While solving a problem, related to functional analysis, I've accidentally got a "proof" of $l_\infty$ being separable, tried to find a fault in it (as the result isn't true), but didn't succeed in it. This "proof" is given below, any idea of what's wrong?

1. $c_o^* = l_1$
2. $c_0 \subset l_\infty$
3. (follows from 2) $l_\infty^* \subseteq c_0^*$
4. (follows from 1 and 3) $l_\infty^* \subseteq l_1$
5. $l_1$ is separable
6. (follows from 4 and 5, as both $l_\infty^*$ and $l_1$ are metric spaces) $l_\infty^*$ is separable
7. (follows from 6, as $l_\infty$ is normed space) $l_\infty$ is separable

Answer 1

From (2) one can only deduce that there is a map $q:\ell_\infty^* \to c_0^*$. You don't know that the map is one-one. And actually it is onto.
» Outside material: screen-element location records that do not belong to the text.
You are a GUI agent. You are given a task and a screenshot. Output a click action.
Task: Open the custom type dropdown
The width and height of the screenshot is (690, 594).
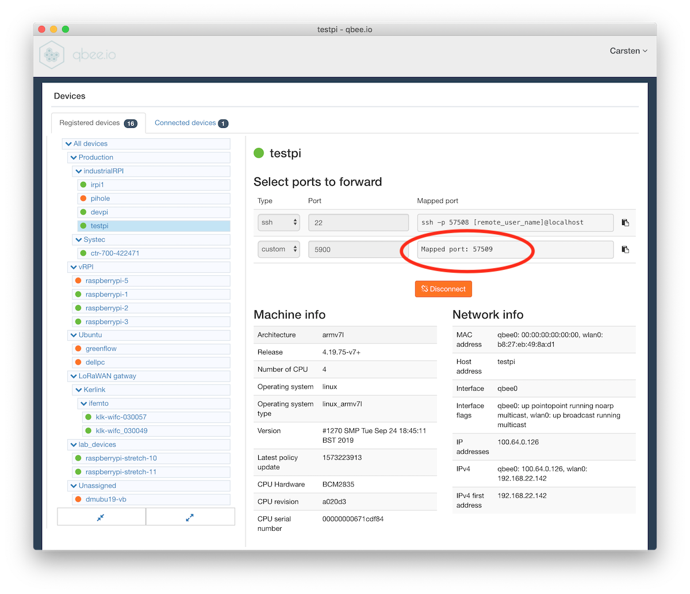279,249
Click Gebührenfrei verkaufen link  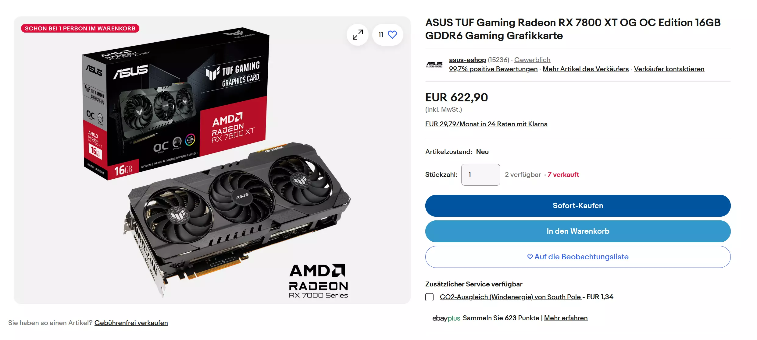point(131,323)
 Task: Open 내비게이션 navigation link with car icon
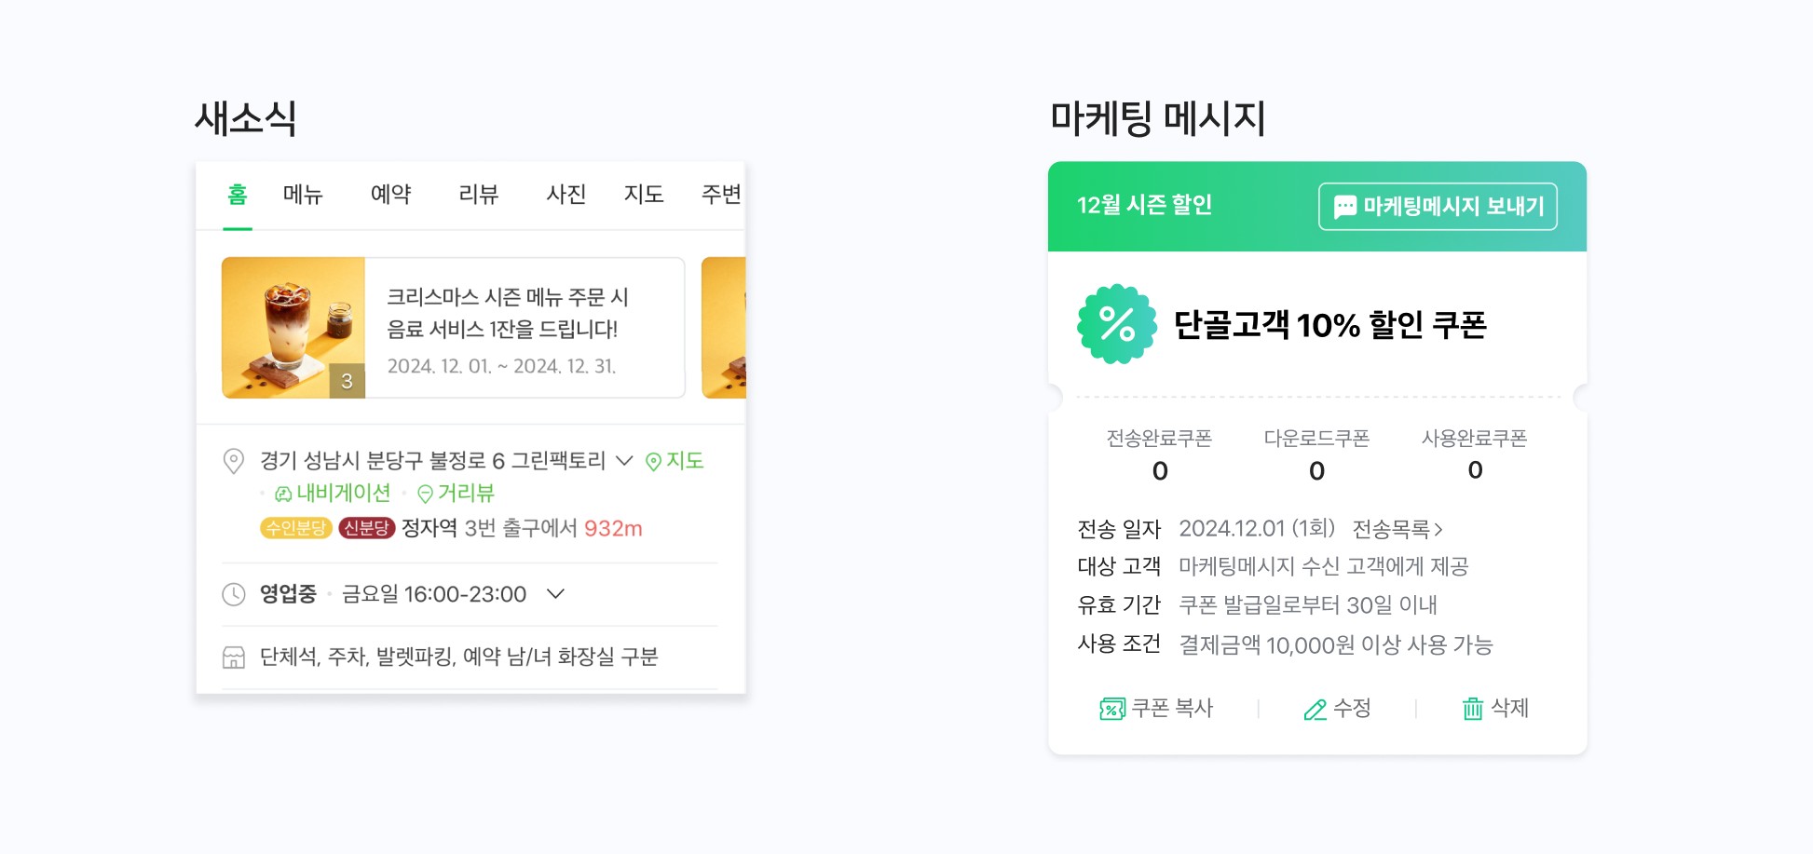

Using this, you can show that $c_0^*$ is a complemented subspace of $\ell_\infty^*$.

Answer 2

$c_0$ is a closed subspace of $\ell_\infty$, and by virtue of Hahn-Banach, every element of $(c_0)^*$ extends to an element of $(\ell_\infty)^*$, and it does so in infinitely many ways. In particularly, there is (using Zorn's Lemma) an injection $$ j: (c_0)^*\to (\ell_\infty)^*. $$